Le secrétaire de longue date de Benoît XVI, l’archevêque Georg Gänswein, revient sur la vie et l’héritage du pape défunt.

https://www.catholicnewsagency.com/news/253203/pope-benedict-xvi-personal-secretary-georg-ganswein-ewtn-interview

L’archevêque Georg Gänswein a connu le pape émérite Benoît XVI à titre officiel depuis qu’il a été nommé fonctionnaire à la Congrégation pour la doctrine de la foi en 1995. Depuis l’élection de Benoît XVI en 2005, sa démission surprenante en 2013 et ses dernières années au monastère Mater Ecclesiae au Vatican, Mgr Gänswein a été le secrétaire personnel de Benoît XVI.

L’archevêque, âgé de 66 ans, a eu une perspective unique sur les dernières années de Benoît, qu’il dit avoir été principalement consacrées à la prière. 

Le 22 novembre, un peu plus d’un mois avant la mort de Benoît XVI, le 31 décembre, à l’âge de 95 ans, Mgr Gänswein a été interviewé par Andreas Thonhauser, chef du bureau du Vatican de la chaîne EWTN. On peut visionner l’intégralité de l’interview dans la vidéo [ci-dessus]. En voici la transcription.

### DONNÉES FOURNIES
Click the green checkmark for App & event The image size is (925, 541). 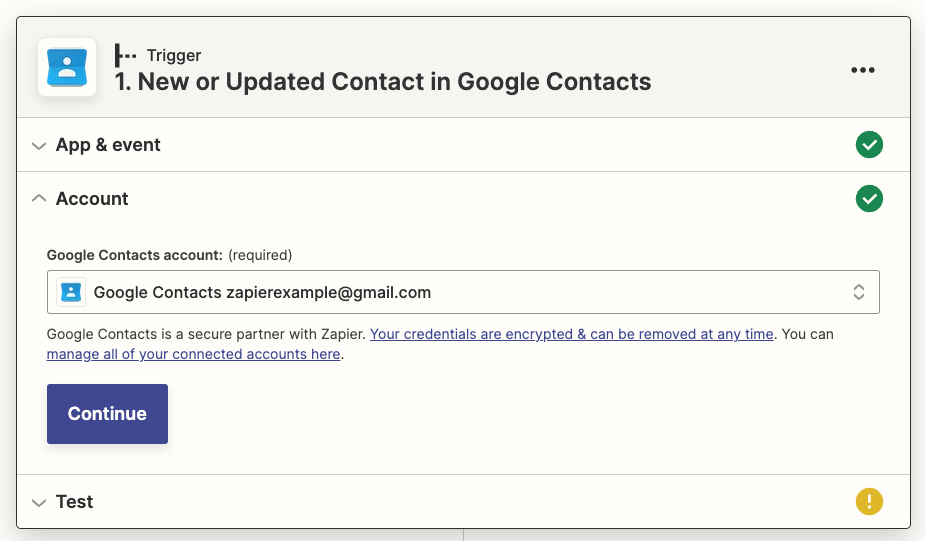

### CONSIGNES DE L'EXERCICE
a - Reproduisez sans aucune modification le passage de l'extrait du document qui va de « L’archevêque Georg Gänswein a » jusqu'à « à la prière. ».
b - D'après l'extrait du document, en quelle année Georg Gänswein a-t-il été nommé fonctionnaire à la Congrégation pour la doctrine de la foi ?

### RÉPONSES ATTENDUES
a -
L’archevêque Georg Gänswein a connu le pape émérite Benoît XVI à titre officiel depuis qu’il a été nommé fonctionnaire à la Congrégation pour la doctrine de la foi en 1995. Depuis l’élection de Benoît XVI en 2005, sa démission surprenante en 2013 et ses dernières années au monastère Mater Ecclesiae au Vatican, Mgr Gänswein a été le secrétaire personnel de Benoît XVI.

L’archevêque, âgé de 66 ans, a eu une perspective unique sur les dernières années de Benoît, qu’il dit avoir été principalement consacrées à la prière.

b - En 1995.